- O kakapo, papagaio nocturno da Nova Zelândia, tem apenas 236 indivíduos no país, e o nascimento de filhotes está previsto para fevereiro.
- A frutificação em massa da árvore rimu este ano gerou abundância de frutos, fonte crucial de cálcio e vitamina D, elevando as possibilidades de reprodução.
- Conservacionistas esperam mais de 50 novos filhotes, potencialmente a época de acasalamento mais prolífica já registada para a espécie.
- Os kakapos reproduzem-se num sistema de leks, onde machos se reúnem para exibir-se perante as fêmeas; a preparação dos caminhos e dos ninhos ocorre ao longo de meses.

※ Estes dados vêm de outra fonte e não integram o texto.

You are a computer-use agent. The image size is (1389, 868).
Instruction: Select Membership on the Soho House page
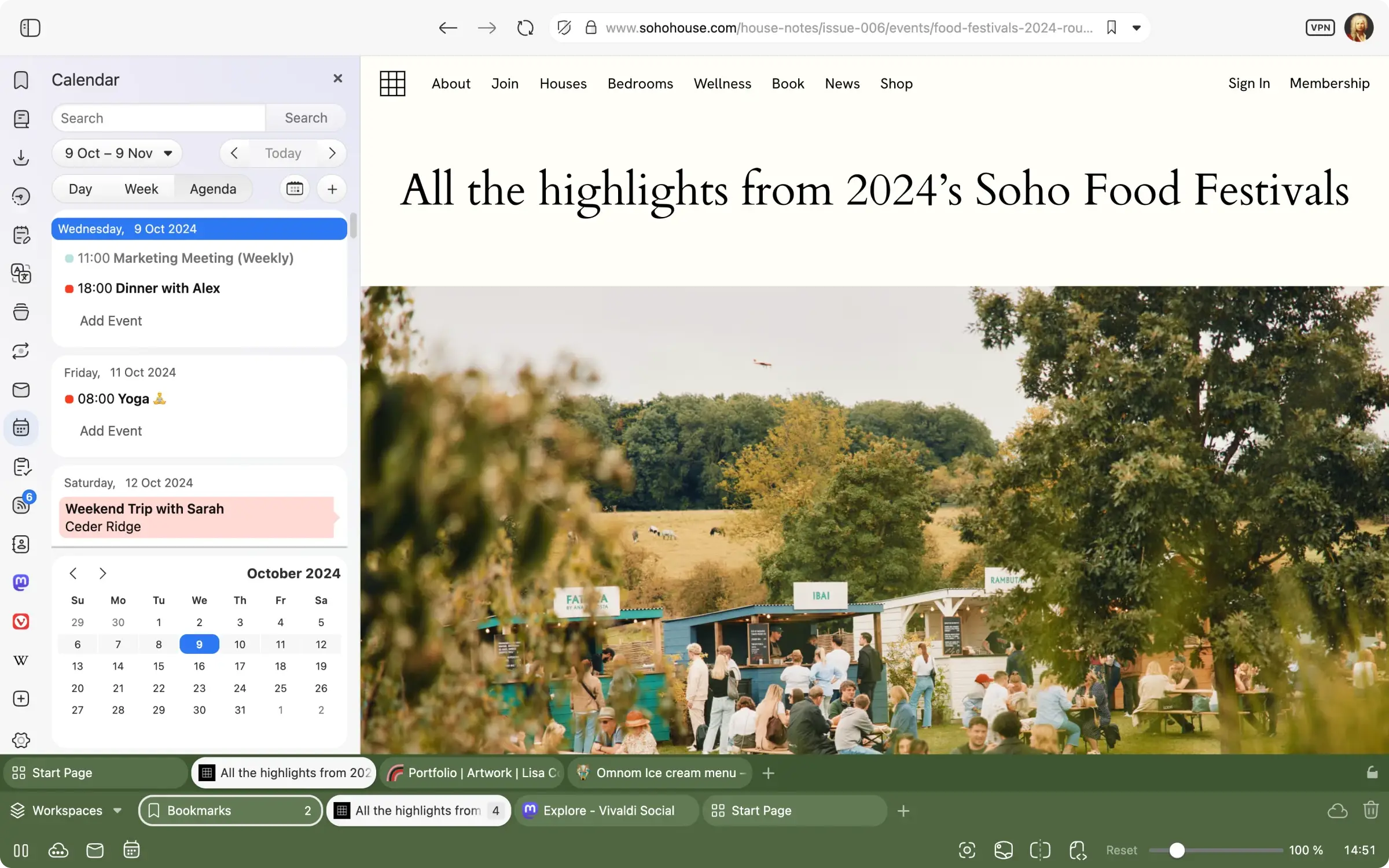(1329, 83)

- O regresso do kakapo às ilhas-santuário, após décadas de reduzida população e erradicação de predadores, tem permitido o aumento gradual do número de aves desde 1995, com os primeiros filhotes esperados em fevereiro.
Nos últimos anos, as perspetivas de sobrevivência do kakapo, o papagaio mais pesado do mundo, têm sido motivo de preocupação na Nova Zelândia. Com apenas 236 indivíduos, o programa de conservação continua a trabalhar para ampliar a população e evitar a extinção.
A temporada de reprodução depende de eventos raros de frutificação das árvores nativas. Em 2022 ocorreu o último grande ciclo de frutificação da árvore rimu, abrindo uma janela para o acasalamento. Conservacionistas aguardam agora o nascimento de filhotes previsto para fevereiro.
A equipa de conservação monitora os kakapos com tecnologia especializada para assegurar a saúde dos indivíduos, o estado dos ninhos e as interações reprodutivas. O ritmo de reprodução é irregular, mas a fim de reforçar o stock, a estimativa aponta para mais de 50 novos filhotes neste ciclo.
Época de acasalamento
O biólogo Andrew Digby, do Departamento de Conservação da Nova Zelândia, afirma que a abundância de frutos está a estimular uma onda de atividade reprodutiva. A expectativa é de uma época de acasalamento mais prolífica do que a registada anteriormente.
Os kakapos aquecem o ambiente de acasalamento através de rituais em leks, reunindo-se para exibir-se diante das fêmeas. Machos ajustam caminhos na floresta para amplificar os seus chamamentos raros e, quando prontos, vocalizam por longos períodos.
Estes pássaros vivem na Nova Zelândia desde há milhões de anos e evoluíram sem predadores mamíferos, o que contribuiu para o seu peso e para a ausência de voo. A ameaça moderna surgiu com a instalação humana e a presença de predadores, levando quase à extinção.
Monitorização e esperança
A governança mantém um conjunto de ilhas-santuário para a espécie, onde já se observa o crescimento populacional desde 1995. Atualmente, o kakapo distribui-se por três locais de reprodução protegidos e dois de teste, com fêmeas reprodutivas já em número suficiente para sustentar novas crias.
A equipa de conservação descreve o avanço como gradual, mas consistente, mantendo a expectativa de aumentar o contingente para além das 200 aves, e de recuperar a expressão populacional original. Os primeiros filhotes deste ano devem nascer em fevereiro.